== DATA SHOWN ==
'''
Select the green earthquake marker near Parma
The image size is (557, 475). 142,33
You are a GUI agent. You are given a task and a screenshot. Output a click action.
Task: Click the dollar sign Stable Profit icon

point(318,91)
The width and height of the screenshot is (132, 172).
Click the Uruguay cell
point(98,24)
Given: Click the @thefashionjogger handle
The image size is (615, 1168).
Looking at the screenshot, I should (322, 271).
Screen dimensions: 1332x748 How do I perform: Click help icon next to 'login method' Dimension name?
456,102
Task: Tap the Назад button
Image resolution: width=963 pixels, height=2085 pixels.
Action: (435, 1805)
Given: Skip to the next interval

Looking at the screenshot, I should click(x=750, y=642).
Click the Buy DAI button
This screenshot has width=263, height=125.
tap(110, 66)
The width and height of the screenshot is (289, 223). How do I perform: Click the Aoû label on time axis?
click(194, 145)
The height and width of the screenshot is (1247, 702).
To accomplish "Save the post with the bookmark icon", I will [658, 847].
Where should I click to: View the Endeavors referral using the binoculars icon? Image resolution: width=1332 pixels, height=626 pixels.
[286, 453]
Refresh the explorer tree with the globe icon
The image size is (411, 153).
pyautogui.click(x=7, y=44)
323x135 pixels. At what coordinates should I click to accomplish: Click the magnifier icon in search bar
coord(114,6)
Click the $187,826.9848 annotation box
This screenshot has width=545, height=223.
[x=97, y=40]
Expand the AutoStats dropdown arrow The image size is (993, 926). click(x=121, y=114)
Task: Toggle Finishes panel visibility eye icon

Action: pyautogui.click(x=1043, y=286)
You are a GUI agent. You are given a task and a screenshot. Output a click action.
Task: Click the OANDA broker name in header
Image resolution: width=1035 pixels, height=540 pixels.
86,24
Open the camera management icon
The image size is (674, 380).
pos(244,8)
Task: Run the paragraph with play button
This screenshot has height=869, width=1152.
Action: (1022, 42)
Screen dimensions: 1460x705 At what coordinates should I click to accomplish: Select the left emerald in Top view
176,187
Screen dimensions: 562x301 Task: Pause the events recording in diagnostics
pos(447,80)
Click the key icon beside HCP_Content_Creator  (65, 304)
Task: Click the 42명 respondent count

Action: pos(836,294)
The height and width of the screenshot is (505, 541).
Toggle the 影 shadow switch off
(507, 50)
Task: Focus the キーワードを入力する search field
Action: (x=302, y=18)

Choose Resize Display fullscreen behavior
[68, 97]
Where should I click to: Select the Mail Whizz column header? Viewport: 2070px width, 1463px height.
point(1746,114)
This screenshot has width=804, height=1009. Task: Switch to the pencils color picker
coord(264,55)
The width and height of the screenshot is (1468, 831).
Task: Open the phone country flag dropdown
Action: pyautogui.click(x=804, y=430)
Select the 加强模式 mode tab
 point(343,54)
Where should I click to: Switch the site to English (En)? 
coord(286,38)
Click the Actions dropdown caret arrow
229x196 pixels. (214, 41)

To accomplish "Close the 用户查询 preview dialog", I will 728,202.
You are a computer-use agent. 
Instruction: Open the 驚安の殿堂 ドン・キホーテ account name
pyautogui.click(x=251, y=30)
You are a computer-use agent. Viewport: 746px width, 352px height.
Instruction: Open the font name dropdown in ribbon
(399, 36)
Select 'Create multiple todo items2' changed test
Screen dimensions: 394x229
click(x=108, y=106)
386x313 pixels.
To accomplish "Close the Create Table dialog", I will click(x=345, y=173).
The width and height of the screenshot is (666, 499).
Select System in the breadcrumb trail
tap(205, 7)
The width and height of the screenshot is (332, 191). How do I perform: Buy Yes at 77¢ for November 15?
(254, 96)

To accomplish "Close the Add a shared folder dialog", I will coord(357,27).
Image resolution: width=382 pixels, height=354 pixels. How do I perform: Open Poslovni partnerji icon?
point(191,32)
'''
The records above need to be retyped in full, exactly as they stand.

== TASK RESPONSE ==
Select the green earthquake marker near Parma
The image size is (557, 475). 142,33
You are a GUI agent. You are given a task and a screenshot. Output a click action.
Task: Click the dollar sign Stable Profit icon

point(318,91)
The width and height of the screenshot is (132, 172).
Click the Uruguay cell
point(98,24)
Given: Click the @thefashionjogger handle
The image size is (615, 1168).
Looking at the screenshot, I should (322, 271).
Screen dimensions: 1332x748 How do I perform: Click help icon next to 'login method' Dimension name?
456,102
Task: Tap the Назад button
Image resolution: width=963 pixels, height=2085 pixels.
Action: (435, 1805)
Given: Skip to the next interval

Looking at the screenshot, I should click(x=750, y=642).
Click the Buy DAI button
This screenshot has width=263, height=125.
tap(110, 66)
The width and height of the screenshot is (289, 223). How do I perform: Click the Aoû label on time axis?
click(194, 145)
The height and width of the screenshot is (1247, 702).
To accomplish "Save the post with the bookmark icon", I will [658, 847].
Where should I click to: View the Endeavors referral using the binoculars icon? Image resolution: width=1332 pixels, height=626 pixels.
[286, 453]
Refresh the explorer tree with the globe icon
The image size is (411, 153).
pyautogui.click(x=7, y=44)
323x135 pixels. At what coordinates should I click to accomplish: Click the magnifier icon in search bar
coord(114,6)
Click the $187,826.9848 annotation box
This screenshot has width=545, height=223.
[x=97, y=40]
Expand the AutoStats dropdown arrow The image size is (993, 926). click(x=121, y=114)
Task: Toggle Finishes panel visibility eye icon

Action: pyautogui.click(x=1043, y=286)
You are a GUI agent. You are given a task and a screenshot. Output a click action.
Task: Click the OANDA broker name in header
Image resolution: width=1035 pixels, height=540 pixels.
86,24
Open the camera management icon
The image size is (674, 380).
pos(244,8)
Task: Run the paragraph with play button
This screenshot has height=869, width=1152.
Action: (1022, 42)
Screen dimensions: 1460x705 At what coordinates should I click to accomplish: Select the left emerald in Top view
176,187
Screen dimensions: 562x301 Task: Pause the events recording in diagnostics
pos(447,80)
Click the key icon beside HCP_Content_Creator  (65, 304)
Task: Click the 42명 respondent count

Action: pos(836,294)
The height and width of the screenshot is (505, 541).
Toggle the 影 shadow switch off
(507, 50)
Task: Focus the キーワードを入力する search field
Action: (x=302, y=18)

Choose Resize Display fullscreen behavior
[68, 97]
Where should I click to: Select the Mail Whizz column header? Viewport: 2070px width, 1463px height.
point(1746,114)
This screenshot has width=804, height=1009. Task: Switch to the pencils color picker
coord(264,55)
The width and height of the screenshot is (1468, 831).
Task: Open the phone country flag dropdown
Action: pyautogui.click(x=804, y=430)
Select the 加强模式 mode tab
 point(343,54)
Where should I click to: Switch the site to English (En)? 
coord(286,38)
Click the Actions dropdown caret arrow
229x196 pixels. (214, 41)

To accomplish "Close the 用户查询 preview dialog", I will 728,202.
You are a computer-use agent. 
Instruction: Open the 驚安の殿堂 ドン・キホーテ account name
pyautogui.click(x=251, y=30)
You are a computer-use agent. Viewport: 746px width, 352px height.
Instruction: Open the font name dropdown in ribbon
(399, 36)
Select 'Create multiple todo items2' changed test
Screen dimensions: 394x229
click(x=108, y=106)
386x313 pixels.
To accomplish "Close the Create Table dialog", I will click(x=345, y=173).
The width and height of the screenshot is (666, 499).
Select System in the breadcrumb trail
tap(205, 7)
The width and height of the screenshot is (332, 191). How do I perform: Buy Yes at 77¢ for November 15?
(254, 96)

To accomplish "Close the Add a shared folder dialog", I will coord(357,27).
Image resolution: width=382 pixels, height=354 pixels. How do I perform: Open Poslovni partnerji icon?
point(191,32)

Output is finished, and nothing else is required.